* BEGIN *

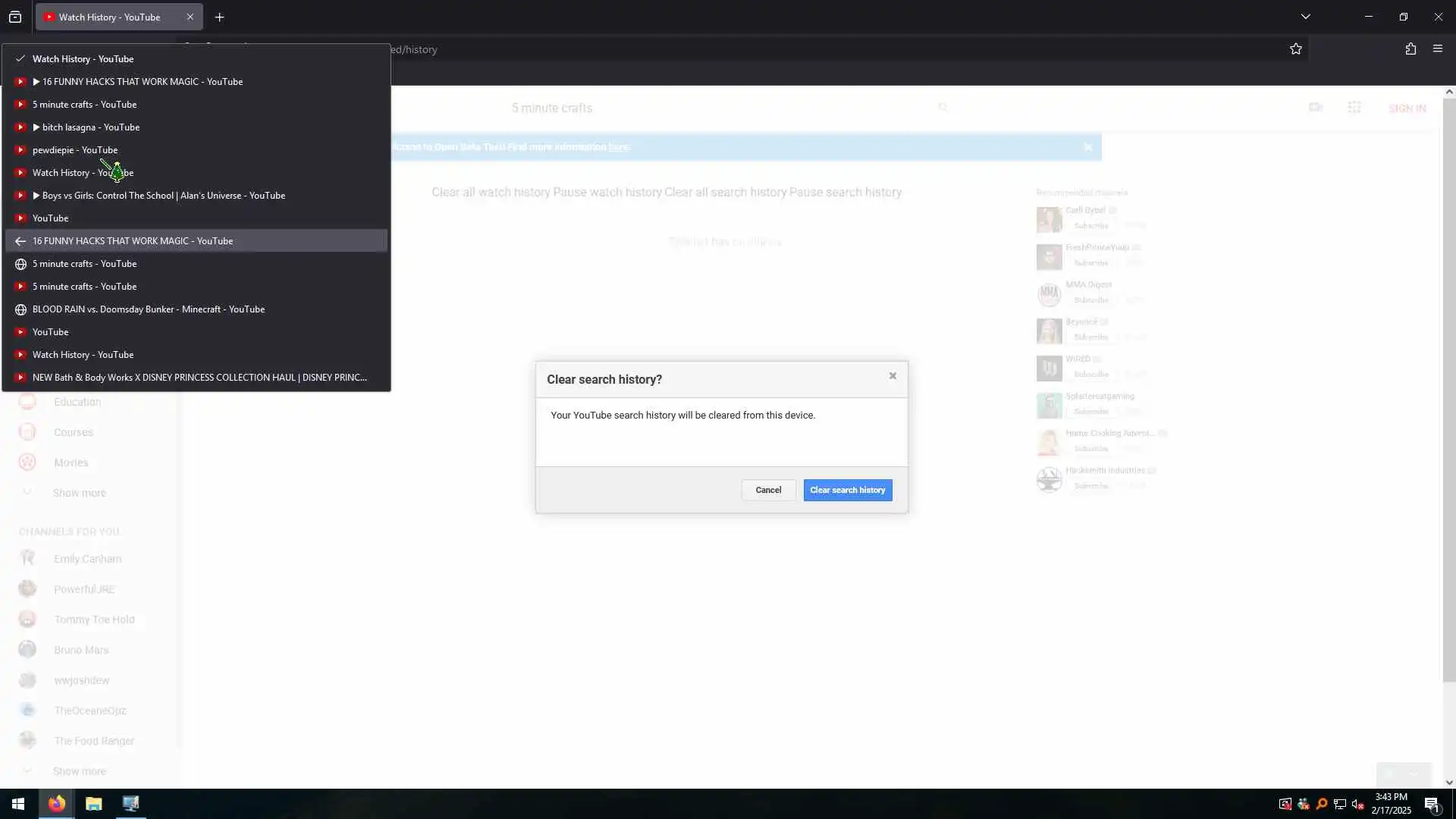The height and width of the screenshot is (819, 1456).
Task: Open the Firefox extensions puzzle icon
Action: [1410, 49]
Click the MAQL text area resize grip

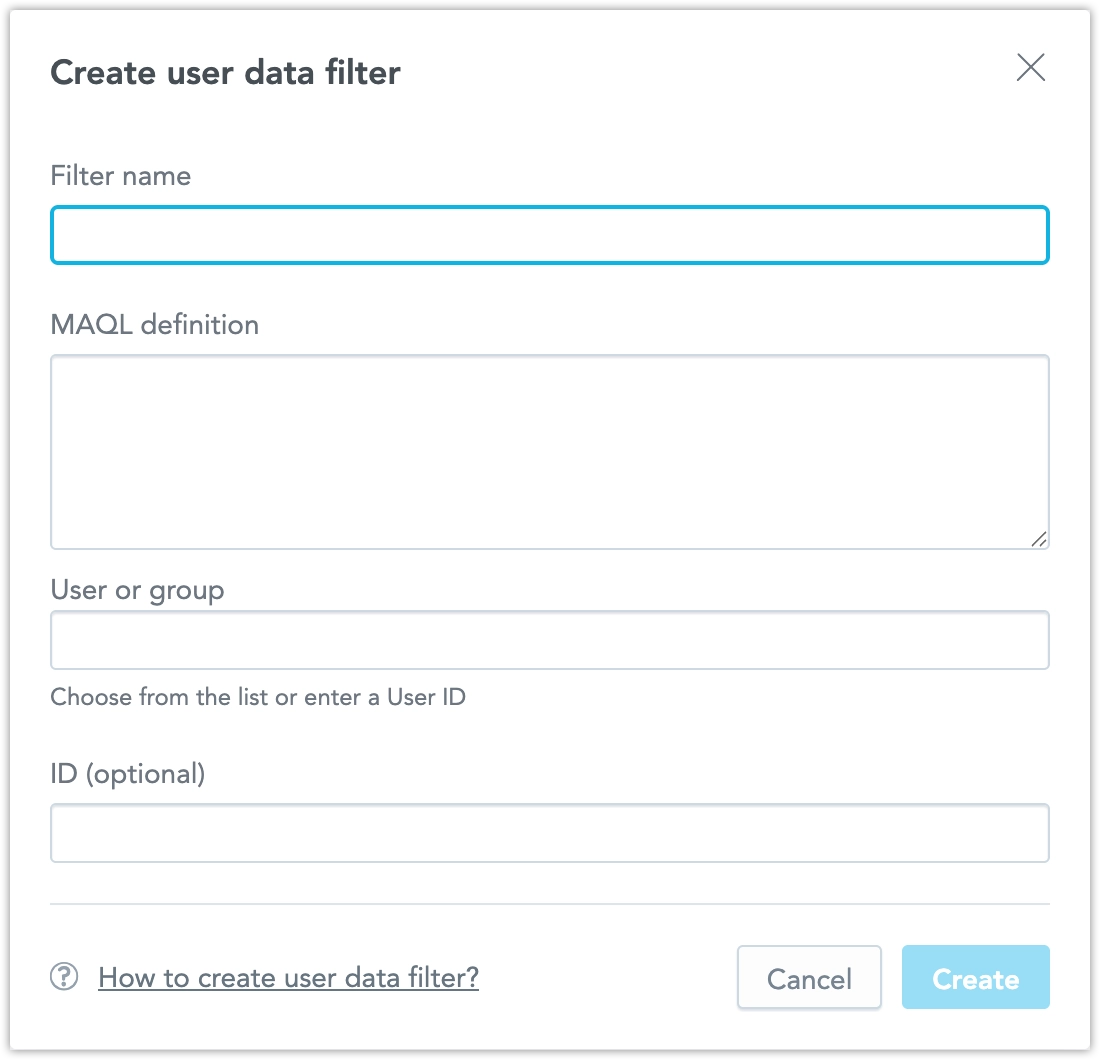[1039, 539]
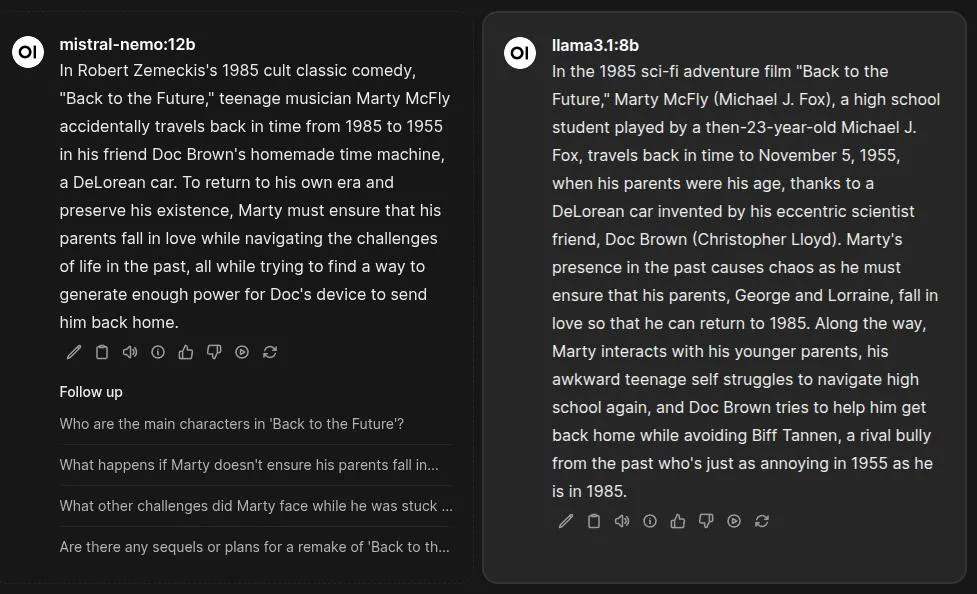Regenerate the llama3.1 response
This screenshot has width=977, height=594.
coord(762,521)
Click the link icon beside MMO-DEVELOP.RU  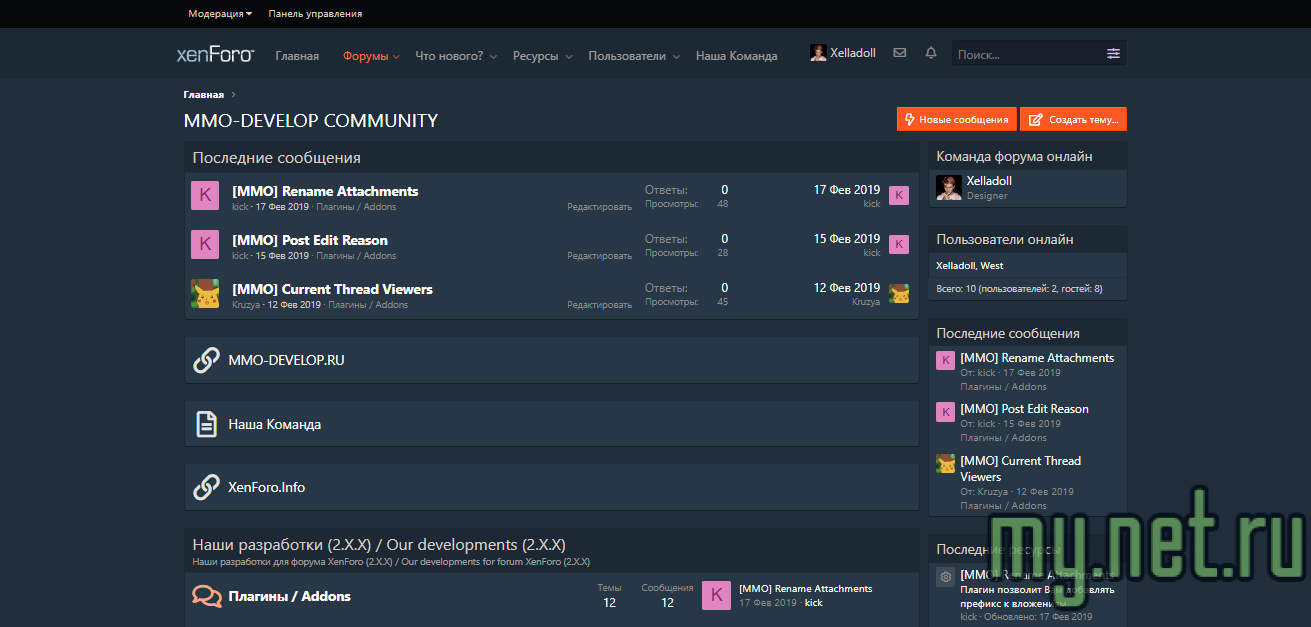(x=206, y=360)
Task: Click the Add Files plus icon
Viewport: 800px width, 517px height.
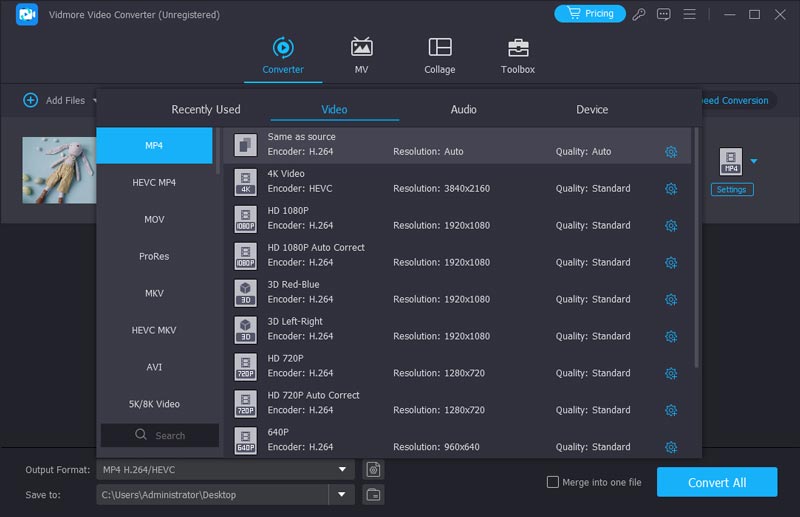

* END *
* BEGIN *

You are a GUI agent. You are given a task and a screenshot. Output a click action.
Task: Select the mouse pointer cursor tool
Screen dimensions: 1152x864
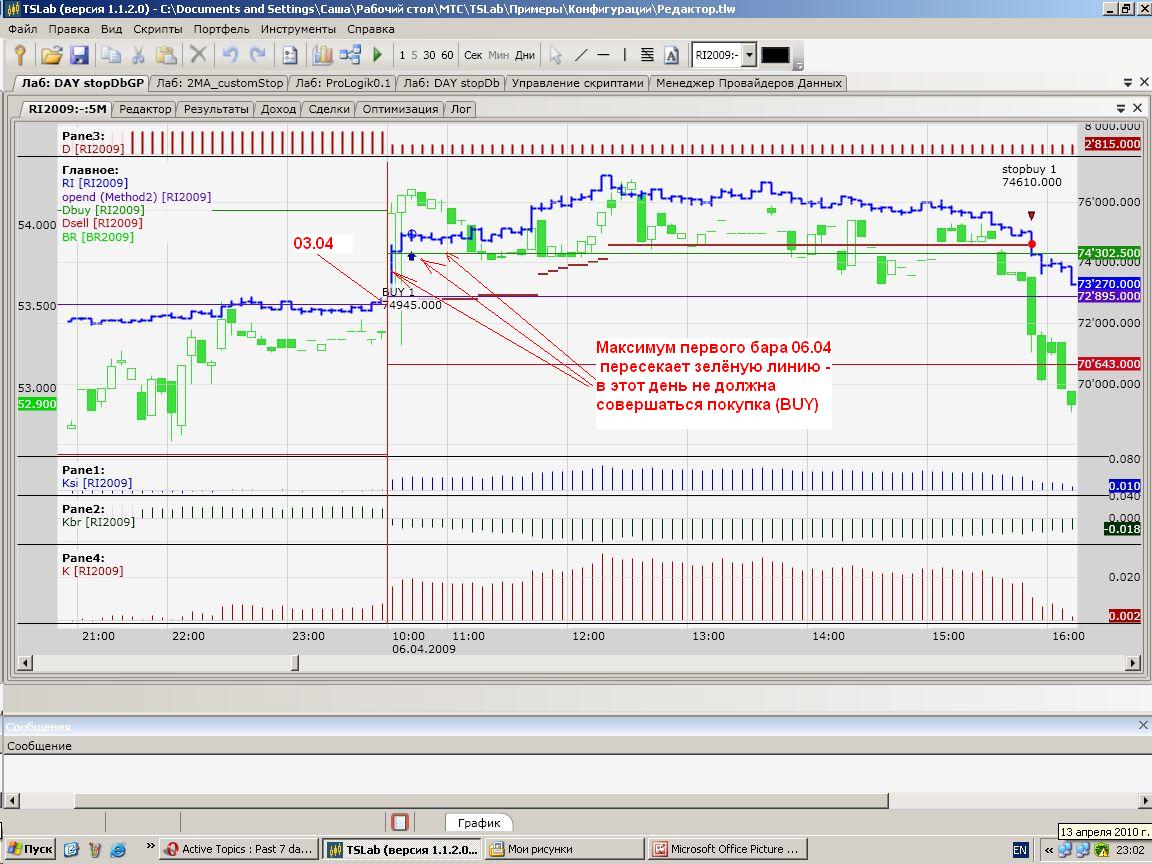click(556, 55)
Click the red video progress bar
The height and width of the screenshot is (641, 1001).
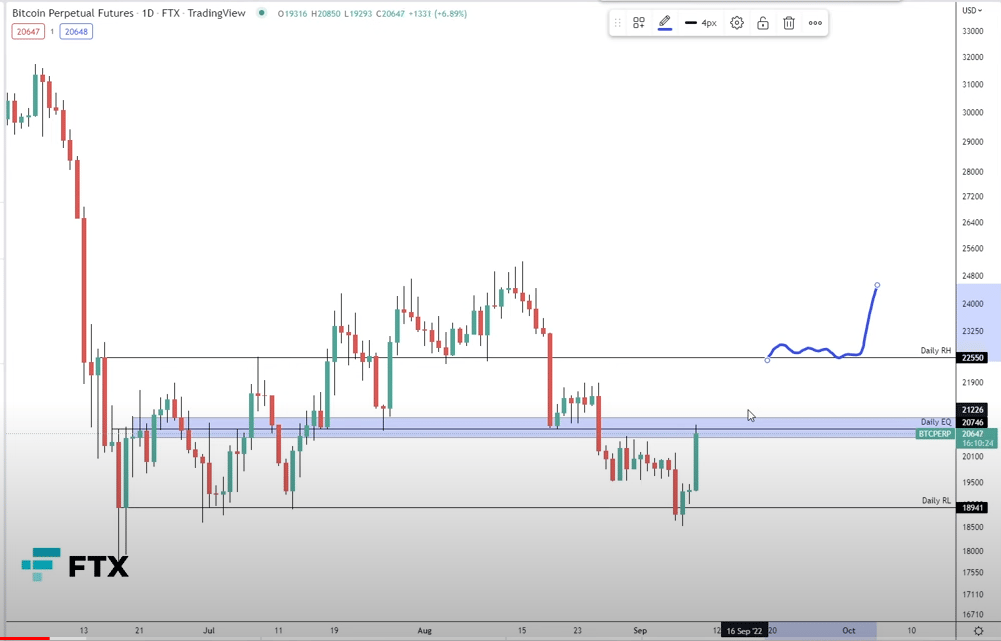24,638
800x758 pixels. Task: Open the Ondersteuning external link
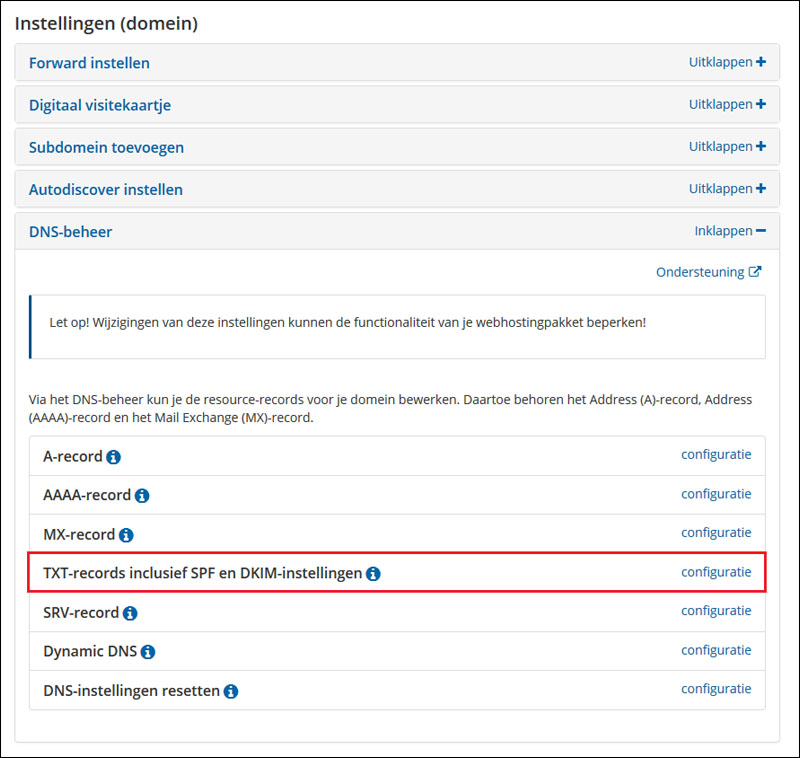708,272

* END *

| To do |
Lay out the records as a Markdown table with the columns Row and Record line, starting with the line containing "Task: Click the Add Files plus icon" and going on through the line containing "Viewport: 800px width, 517px height.". Number each line in the Row column, include only those lines, and leave out any blank ones.

| Final result |
| Row | Record line |
|---|---|
| 1 | Task: Click the Add Files plus icon |
| 2 | Viewport: 800px width, 517px height. |